Nine months ago, I took a leap of faith and left the comforts of the life that I was accustomed to. I kissed that corner office goodbye, said ciao to my family and friends and moved to the land of opportunities.

I never realized just how daunting it can be moving to a foreign country until I landed in Washington DC and experienced my first stormy winter. Between finding housing and the culture shock, I had plenty to deal with. Life wasn’t smooth sailing and there were times I questioned the decisions I had made. During those times it was my bottom line that kept me going. Merriam Webster dictionary defines ‘bottom line’ as the most important part of something or the most important thing to consider. What’s your bottom line? Whatever circumstance you may find yourself in, the most important thing is how you play the hand that you’re dealt.
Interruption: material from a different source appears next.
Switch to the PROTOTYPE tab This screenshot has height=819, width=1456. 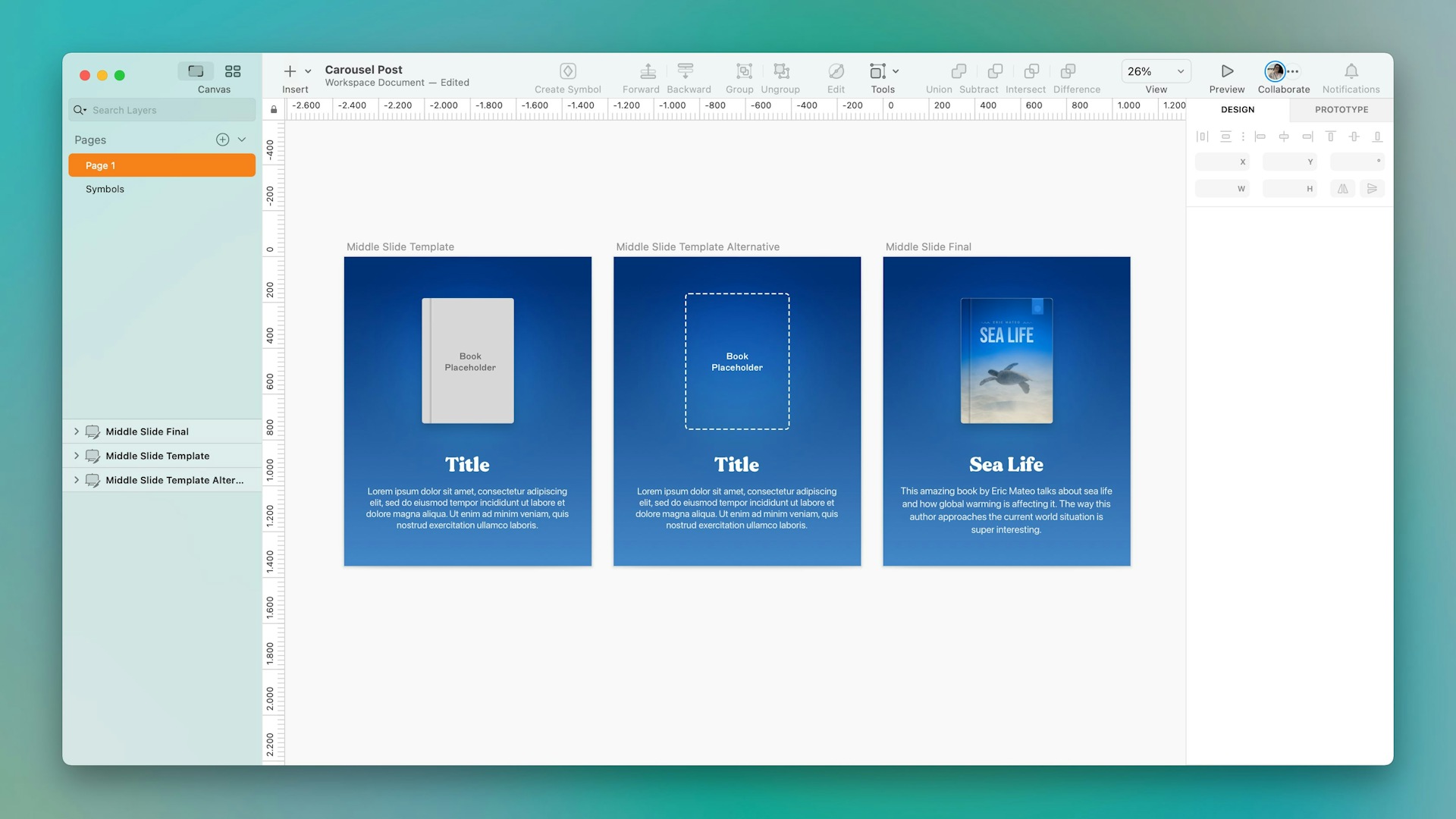pos(1341,109)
As an Atlas Corps Fellow, I must say that the experiential learning that the Fellowship program provides cannot be found in any classroom. The exposure and networking opportunities are immense.

I am a firm believer of Mahatma Gandhi’s quote, be the change you wish to see in the world, so where people see problems I see challenges that can be addressed. Where they see threats, I only see opportunities that can spark social change. My inspiration comes from leaders who have brought about change; not through chest thumping but through encouragement of others to be their best version.

For years, my work revolved around knowledge sharing and empowerment of grassroots communities. With time I became passionate about empowerment of young people to make informed choices.

As a result of my experiences, MimiNiChange (I am Change) was born. This movement aims to provide a permanent dialogue platform for the Kenyan youth make the changes they want to see. MimiNiChange intends to disrupt the status quo on tribal politics, unemployment and insecurity issues that the youth face everyday.

Attending the 2014 Nexus Global Youth Summit held in New York inspired me to make MimiNiChange a reality. Nexus cofounder Jonah Wittkamper remarks at the opening ceremony about young people speaking with one voice resonates with me to date. Countless times, I tried to talk myself out of this idea using excuses such as not having the time, money or resources to make it work. In the end, I overcame my fear and started sharing the idea with other people. I have received lots of positive feedback and some not so encouraging feedback. Just when I was about to shelve my idea until further notice, I came across the book ‘Tribes’ bySeth Godin. In this book Seth talks about fear of failure being overrated. What people are afraid of isn’t failure. It is blame. Criticism. He says that a comment such as, “I am surprised you launched this without doing more research”, is enough to get many people to do a lot more research, to study something to death, and then kill it. That’s exactly what I was about to do. So if you are about to shelve your idea like I almost did mine, remember Seth’s words, fear of failure is overrated.